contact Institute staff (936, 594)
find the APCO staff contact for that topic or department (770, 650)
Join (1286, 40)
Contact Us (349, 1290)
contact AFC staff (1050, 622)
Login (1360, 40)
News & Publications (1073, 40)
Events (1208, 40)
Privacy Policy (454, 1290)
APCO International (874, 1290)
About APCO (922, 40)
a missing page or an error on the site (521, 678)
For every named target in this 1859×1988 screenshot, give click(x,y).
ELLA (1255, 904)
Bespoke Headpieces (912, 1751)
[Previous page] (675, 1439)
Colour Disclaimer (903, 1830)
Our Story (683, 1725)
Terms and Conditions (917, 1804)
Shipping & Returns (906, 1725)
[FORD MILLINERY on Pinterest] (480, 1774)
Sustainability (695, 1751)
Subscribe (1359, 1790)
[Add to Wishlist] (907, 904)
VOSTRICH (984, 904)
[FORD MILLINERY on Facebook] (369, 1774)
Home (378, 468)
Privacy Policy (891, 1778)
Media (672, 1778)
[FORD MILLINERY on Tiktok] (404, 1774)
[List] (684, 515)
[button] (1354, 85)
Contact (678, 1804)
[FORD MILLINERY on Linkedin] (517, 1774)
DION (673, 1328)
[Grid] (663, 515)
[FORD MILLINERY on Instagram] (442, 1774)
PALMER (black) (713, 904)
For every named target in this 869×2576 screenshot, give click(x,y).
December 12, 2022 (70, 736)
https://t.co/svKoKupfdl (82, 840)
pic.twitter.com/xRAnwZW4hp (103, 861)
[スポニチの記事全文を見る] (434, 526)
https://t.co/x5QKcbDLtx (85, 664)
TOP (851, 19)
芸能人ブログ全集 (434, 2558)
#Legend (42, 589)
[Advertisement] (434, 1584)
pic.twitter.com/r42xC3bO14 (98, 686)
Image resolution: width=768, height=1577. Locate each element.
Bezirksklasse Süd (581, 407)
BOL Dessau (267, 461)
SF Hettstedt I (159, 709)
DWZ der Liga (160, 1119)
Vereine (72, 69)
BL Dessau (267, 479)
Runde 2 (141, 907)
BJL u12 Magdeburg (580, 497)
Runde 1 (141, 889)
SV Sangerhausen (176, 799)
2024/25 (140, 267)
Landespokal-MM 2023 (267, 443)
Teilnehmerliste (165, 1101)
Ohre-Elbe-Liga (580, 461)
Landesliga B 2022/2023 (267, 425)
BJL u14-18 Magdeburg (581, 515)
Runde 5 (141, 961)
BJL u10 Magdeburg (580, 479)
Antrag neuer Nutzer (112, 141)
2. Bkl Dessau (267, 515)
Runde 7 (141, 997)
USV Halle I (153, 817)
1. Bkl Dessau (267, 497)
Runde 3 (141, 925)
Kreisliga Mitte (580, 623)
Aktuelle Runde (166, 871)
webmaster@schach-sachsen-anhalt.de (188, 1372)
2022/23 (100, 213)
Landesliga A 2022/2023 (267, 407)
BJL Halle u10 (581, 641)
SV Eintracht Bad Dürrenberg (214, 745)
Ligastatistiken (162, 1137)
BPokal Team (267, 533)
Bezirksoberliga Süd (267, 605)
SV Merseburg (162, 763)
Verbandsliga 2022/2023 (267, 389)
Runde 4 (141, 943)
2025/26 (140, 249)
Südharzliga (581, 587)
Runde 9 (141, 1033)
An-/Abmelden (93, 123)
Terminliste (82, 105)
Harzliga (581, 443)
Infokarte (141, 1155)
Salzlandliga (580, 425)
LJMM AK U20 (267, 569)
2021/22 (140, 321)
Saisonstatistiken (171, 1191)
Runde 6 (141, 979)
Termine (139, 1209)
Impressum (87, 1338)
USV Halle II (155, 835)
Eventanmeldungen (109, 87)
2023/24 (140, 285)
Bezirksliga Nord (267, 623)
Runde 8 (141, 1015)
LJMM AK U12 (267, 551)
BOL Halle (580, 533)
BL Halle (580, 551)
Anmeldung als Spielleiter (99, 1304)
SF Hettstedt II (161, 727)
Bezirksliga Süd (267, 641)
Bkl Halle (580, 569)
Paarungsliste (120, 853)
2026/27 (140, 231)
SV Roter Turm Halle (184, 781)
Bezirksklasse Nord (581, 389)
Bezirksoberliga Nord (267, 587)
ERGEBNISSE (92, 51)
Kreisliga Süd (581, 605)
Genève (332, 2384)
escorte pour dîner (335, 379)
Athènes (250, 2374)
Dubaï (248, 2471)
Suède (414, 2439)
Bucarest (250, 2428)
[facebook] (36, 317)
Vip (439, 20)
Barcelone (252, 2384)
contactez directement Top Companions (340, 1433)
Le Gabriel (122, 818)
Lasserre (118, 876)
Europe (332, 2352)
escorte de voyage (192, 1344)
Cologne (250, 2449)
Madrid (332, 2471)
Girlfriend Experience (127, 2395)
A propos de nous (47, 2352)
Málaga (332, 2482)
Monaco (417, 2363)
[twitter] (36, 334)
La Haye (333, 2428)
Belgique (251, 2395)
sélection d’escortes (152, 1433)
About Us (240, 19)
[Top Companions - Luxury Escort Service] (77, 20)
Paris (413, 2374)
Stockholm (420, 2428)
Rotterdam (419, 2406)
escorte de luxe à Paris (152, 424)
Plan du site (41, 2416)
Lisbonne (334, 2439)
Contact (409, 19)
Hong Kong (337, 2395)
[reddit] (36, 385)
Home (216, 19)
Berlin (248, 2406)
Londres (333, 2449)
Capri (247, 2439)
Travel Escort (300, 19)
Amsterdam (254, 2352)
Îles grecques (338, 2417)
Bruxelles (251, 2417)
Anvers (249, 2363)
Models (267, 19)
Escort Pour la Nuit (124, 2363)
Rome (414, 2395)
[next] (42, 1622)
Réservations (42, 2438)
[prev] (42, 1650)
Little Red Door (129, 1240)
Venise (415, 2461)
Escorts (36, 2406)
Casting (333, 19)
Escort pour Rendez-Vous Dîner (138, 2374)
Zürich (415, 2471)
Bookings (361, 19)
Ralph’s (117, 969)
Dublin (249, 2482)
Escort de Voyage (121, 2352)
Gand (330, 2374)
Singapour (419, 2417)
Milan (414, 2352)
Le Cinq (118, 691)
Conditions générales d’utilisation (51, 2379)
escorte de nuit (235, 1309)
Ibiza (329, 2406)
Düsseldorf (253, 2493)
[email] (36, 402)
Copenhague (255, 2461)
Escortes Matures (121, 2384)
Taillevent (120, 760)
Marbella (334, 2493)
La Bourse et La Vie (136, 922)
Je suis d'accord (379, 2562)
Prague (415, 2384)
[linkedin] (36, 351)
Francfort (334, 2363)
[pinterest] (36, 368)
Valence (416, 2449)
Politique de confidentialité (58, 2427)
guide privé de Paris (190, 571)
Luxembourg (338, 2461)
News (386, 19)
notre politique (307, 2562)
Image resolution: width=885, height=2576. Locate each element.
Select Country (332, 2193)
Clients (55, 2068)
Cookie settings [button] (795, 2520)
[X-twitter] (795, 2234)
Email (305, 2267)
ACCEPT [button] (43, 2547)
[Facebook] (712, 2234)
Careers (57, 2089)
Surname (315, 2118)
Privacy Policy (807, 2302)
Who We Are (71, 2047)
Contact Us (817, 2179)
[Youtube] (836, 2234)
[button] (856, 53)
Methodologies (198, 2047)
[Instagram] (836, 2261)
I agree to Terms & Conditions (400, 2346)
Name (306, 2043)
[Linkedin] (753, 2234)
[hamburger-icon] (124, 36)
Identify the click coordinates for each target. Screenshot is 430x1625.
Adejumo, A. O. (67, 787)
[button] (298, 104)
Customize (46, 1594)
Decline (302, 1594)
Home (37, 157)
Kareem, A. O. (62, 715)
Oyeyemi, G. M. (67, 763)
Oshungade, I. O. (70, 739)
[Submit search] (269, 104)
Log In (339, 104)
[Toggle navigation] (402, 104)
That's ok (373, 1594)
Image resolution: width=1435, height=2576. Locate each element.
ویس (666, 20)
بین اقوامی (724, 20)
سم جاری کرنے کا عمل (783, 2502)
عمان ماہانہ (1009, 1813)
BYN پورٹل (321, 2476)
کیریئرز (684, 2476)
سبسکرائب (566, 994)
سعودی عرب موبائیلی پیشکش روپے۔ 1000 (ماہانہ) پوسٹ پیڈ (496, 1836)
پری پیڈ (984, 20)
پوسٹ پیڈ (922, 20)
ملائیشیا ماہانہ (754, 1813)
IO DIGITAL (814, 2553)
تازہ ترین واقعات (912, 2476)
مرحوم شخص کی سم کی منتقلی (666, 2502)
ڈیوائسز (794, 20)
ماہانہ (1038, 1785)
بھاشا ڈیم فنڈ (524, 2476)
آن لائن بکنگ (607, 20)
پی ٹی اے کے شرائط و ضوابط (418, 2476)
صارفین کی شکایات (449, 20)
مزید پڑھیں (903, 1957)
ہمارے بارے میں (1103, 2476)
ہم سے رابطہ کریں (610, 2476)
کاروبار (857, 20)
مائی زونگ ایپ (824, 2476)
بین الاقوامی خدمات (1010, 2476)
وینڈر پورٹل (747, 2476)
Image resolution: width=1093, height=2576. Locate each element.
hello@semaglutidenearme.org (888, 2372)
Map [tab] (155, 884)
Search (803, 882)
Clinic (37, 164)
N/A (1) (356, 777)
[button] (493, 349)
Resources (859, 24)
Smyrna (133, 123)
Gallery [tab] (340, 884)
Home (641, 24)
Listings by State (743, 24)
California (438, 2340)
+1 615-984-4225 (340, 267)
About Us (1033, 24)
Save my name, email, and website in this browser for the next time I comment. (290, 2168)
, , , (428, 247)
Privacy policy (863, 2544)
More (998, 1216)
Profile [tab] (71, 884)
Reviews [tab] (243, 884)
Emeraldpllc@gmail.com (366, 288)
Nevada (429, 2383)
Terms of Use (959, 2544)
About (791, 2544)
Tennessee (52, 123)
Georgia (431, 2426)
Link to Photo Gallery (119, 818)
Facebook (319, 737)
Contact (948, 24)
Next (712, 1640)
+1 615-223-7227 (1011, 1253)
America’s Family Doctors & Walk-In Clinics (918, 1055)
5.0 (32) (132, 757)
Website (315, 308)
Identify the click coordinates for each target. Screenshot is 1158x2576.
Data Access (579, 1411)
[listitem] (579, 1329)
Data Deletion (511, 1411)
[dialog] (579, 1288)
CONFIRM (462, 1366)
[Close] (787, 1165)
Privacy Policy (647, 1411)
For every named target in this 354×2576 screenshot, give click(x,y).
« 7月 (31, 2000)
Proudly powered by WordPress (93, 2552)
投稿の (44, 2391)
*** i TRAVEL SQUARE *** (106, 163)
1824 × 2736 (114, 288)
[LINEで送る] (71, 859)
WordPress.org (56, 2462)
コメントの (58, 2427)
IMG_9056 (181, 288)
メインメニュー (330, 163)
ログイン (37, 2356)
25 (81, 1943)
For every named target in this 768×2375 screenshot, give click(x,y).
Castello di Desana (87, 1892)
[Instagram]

--

Word for word, restate the lines of the listing above starting at the line with "[reddit] (36, 385)" and ending at the line with "Casting (333, 19)", and nothing outside them.

→ **Written response**:
[reddit] (36, 385)
Home (216, 19)
Berlin (248, 2406)
Londres (333, 2449)
Capri (247, 2439)
Travel Escort (300, 19)
Amsterdam (254, 2352)
Îles grecques (338, 2417)
Bruxelles (251, 2417)
Anvers (249, 2363)
Models (267, 19)
Escort Pour la Nuit (124, 2363)
Rome (414, 2395)
[next] (42, 1622)
Réservations (42, 2438)
[prev] (42, 1650)
Little Red Door (129, 1240)
Venise (415, 2461)
Escorts (36, 2406)
Casting (333, 19)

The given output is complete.